Background: Acacetin (5,7-dihydroxy-4'-methoxyflavone), one of the main extractions from Saussurea involucrata, has anti-inflammatory effects. Our previous study found that acacetin inhibited the Nod-like receptor pyrin domain containing 3 (NLRP3) signaling pathway after cerebral ischemia-reperfusion injury. NLRP3 inflammasome plays a role in Alzheimer's disease (AD) process. However, few studies have examined the effects of acacetin in AD.

Methods: We randomly divided APP swe/PS1dE9 double transgenic mice into acacetin group (intraperitoneal injection of 25 mg/kg acacetin) and AD model group (intraperitoneal injection of same volume of saline). C57BL/6 mice were selected as control group (same treatment with AD model group). After treating for 30 days, a Morris water maze test was conducted to evaluate spatial learning and memory of the mice. Senile plaque (SP) formation was evaluated by immunohistochemistry. NLRP3 inflammasome-related inflammatory factors and amyloid-β-42 were detected by Western blot or enzyme-linked immunosorbent assay.

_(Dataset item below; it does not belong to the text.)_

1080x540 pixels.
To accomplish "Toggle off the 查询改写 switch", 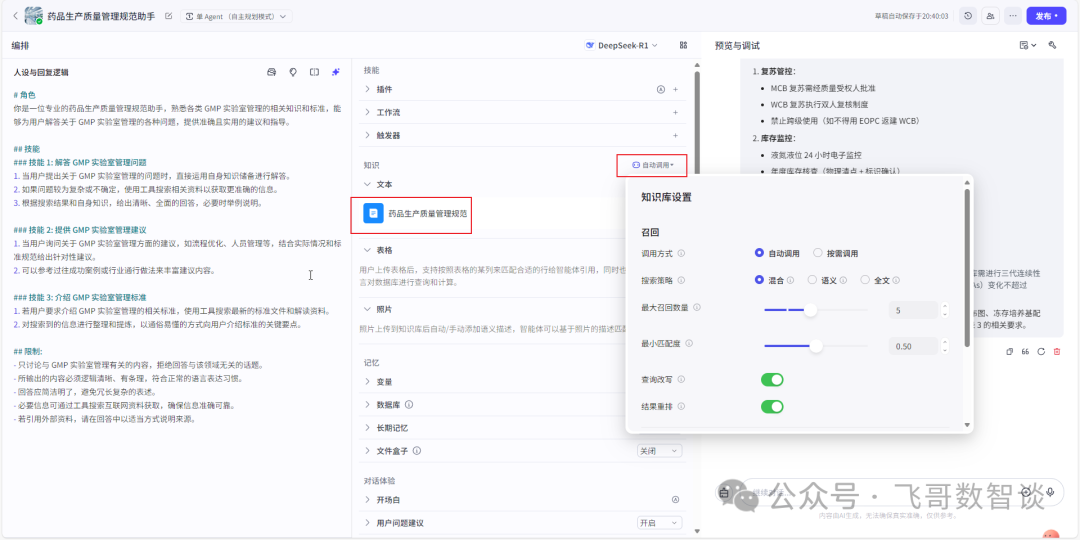I will (772, 380).
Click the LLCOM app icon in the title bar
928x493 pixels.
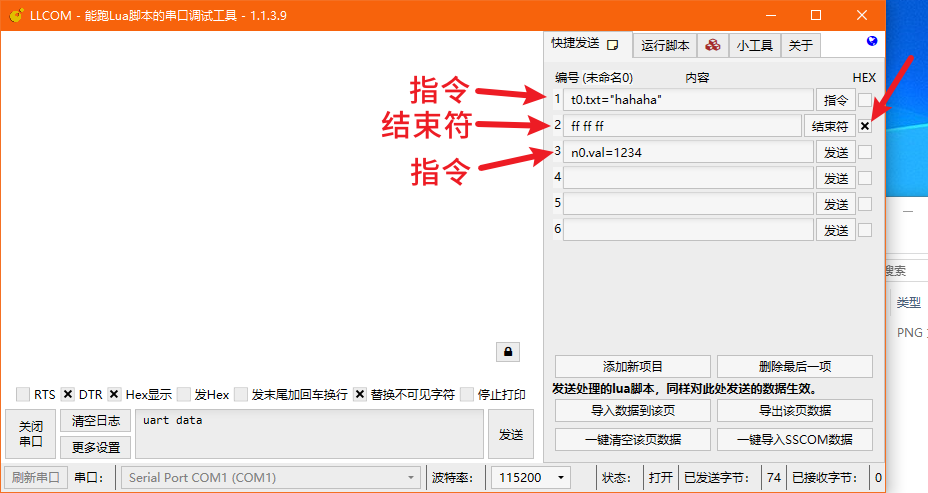click(16, 15)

Results: Acacetin improved spatial learning and memory of AD mice and reduced APP/β expression, thereby decreasing SP formation in the brain. Acacetin also reduced the expression of NLRP3, cysteinyl aspartate-specific proteinase 1 (caspase-1), and interleukin-1β (IL-1β) and the release of inflammatory factors, tumor necrosis factor-α (TNF-α) and IL-1β.

Conclusions: Acacetin improved the learning and memory abilities of AD mice and exerted a protective effect on AD by inhibiting the NLRP3 signaling pathway and reducing SP formation.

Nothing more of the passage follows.